╭─ Raw records
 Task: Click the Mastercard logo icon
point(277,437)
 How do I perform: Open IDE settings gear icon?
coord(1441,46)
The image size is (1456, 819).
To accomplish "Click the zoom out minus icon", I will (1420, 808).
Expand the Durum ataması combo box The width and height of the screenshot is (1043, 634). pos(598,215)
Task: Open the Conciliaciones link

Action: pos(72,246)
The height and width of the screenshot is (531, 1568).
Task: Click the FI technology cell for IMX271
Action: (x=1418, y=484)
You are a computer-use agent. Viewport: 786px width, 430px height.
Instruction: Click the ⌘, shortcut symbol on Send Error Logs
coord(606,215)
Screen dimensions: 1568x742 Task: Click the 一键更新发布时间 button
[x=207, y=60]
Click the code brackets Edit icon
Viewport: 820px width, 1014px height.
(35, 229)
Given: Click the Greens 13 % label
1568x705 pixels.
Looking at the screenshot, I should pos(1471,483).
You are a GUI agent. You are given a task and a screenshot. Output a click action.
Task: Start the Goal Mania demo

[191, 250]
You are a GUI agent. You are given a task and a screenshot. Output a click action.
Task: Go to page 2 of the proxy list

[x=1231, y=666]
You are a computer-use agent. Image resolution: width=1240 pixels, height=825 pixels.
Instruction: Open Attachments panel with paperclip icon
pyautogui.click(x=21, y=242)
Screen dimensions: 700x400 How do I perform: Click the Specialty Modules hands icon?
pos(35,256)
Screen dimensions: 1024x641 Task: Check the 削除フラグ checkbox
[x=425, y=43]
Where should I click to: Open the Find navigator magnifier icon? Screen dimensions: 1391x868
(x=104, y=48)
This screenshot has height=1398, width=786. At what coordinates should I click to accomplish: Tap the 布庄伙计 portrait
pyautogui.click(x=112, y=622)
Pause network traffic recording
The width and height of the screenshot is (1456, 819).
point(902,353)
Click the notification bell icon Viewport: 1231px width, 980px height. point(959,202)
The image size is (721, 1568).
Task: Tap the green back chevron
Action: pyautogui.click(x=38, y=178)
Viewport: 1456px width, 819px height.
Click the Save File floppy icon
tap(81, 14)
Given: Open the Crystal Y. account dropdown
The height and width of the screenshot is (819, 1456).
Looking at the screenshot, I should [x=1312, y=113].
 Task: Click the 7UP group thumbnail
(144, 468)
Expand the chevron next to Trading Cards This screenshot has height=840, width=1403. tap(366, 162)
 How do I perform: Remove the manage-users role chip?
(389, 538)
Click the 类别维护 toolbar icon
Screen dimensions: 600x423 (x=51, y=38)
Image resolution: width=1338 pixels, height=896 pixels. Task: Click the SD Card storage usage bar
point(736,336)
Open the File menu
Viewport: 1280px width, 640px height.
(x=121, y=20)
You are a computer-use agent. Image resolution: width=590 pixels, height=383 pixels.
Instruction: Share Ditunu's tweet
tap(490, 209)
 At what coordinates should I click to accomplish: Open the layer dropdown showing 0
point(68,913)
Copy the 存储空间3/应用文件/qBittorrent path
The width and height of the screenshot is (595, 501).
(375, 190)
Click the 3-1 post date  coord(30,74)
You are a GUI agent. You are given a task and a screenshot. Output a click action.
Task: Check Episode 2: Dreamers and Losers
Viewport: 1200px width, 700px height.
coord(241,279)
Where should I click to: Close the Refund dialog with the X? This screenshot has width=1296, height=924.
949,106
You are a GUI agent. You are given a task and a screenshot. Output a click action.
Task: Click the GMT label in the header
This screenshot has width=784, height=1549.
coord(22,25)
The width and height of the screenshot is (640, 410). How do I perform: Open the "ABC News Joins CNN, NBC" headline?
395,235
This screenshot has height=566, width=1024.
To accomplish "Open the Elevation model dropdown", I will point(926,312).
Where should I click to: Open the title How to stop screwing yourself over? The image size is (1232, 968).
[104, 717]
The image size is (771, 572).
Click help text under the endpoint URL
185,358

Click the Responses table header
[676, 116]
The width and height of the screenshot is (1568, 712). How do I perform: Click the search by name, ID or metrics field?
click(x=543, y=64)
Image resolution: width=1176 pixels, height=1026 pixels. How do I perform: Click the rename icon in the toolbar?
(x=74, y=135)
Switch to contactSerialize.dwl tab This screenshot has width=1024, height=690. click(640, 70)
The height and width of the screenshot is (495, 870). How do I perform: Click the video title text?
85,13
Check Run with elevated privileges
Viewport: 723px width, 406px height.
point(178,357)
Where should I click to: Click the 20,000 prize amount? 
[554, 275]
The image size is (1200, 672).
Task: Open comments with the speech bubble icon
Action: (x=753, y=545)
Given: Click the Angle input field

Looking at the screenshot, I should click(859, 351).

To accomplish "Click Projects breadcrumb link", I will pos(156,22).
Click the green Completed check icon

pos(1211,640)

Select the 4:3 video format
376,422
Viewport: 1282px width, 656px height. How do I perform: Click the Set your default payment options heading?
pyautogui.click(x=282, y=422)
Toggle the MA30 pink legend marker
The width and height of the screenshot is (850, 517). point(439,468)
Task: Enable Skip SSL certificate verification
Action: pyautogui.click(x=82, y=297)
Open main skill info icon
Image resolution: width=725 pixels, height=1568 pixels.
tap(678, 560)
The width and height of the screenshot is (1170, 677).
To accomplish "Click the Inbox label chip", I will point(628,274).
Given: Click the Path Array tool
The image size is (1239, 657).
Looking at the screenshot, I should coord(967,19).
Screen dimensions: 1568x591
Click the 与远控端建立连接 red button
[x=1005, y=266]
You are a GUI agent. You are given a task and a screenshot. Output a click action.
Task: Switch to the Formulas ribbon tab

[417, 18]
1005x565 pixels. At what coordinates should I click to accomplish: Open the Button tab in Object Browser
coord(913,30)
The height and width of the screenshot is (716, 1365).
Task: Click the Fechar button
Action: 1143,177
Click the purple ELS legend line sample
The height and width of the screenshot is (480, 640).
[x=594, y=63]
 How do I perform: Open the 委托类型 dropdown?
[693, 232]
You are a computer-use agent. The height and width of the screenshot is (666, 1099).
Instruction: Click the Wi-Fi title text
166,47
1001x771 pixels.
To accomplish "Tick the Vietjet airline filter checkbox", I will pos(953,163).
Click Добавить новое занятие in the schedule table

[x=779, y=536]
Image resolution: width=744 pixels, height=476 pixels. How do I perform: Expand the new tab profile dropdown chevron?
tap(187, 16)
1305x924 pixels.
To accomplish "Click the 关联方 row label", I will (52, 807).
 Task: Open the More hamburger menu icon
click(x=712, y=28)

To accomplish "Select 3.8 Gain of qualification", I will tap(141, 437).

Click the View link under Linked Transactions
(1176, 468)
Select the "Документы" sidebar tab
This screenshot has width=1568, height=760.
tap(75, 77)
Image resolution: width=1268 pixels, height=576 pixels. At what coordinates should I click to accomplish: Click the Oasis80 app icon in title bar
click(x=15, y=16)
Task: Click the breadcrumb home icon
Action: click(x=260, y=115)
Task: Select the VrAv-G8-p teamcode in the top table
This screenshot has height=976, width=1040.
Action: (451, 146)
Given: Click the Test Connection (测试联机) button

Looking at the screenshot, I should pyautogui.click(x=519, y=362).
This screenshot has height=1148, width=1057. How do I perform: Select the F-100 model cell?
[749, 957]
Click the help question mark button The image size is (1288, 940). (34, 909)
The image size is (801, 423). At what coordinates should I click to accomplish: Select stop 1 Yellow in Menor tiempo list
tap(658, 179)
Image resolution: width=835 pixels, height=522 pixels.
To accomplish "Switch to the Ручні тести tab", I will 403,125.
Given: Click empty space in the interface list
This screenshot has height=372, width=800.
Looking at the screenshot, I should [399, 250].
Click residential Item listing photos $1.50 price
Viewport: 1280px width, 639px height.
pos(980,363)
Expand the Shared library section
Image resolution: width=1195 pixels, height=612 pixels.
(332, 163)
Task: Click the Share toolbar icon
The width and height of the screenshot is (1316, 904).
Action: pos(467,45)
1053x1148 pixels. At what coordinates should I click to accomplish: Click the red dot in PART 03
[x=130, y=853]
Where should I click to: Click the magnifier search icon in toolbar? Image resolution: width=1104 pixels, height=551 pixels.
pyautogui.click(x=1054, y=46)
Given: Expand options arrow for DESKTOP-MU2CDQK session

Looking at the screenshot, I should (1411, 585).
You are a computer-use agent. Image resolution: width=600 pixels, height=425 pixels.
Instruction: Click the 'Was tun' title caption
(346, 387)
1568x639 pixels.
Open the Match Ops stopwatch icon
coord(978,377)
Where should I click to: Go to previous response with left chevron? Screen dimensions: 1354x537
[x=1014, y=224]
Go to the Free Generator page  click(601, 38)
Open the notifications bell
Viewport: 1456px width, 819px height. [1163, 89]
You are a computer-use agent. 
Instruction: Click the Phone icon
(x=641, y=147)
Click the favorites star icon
╰─
**Given instruction**
Gather every line from the records above that contains the word "text", and copy each one.

**Complete response**
Click help text under the endpoint URL
The height and width of the screenshot is (495, 870). How do I perform: Click the video title text?
Instruction: Click the Wi-Fi title text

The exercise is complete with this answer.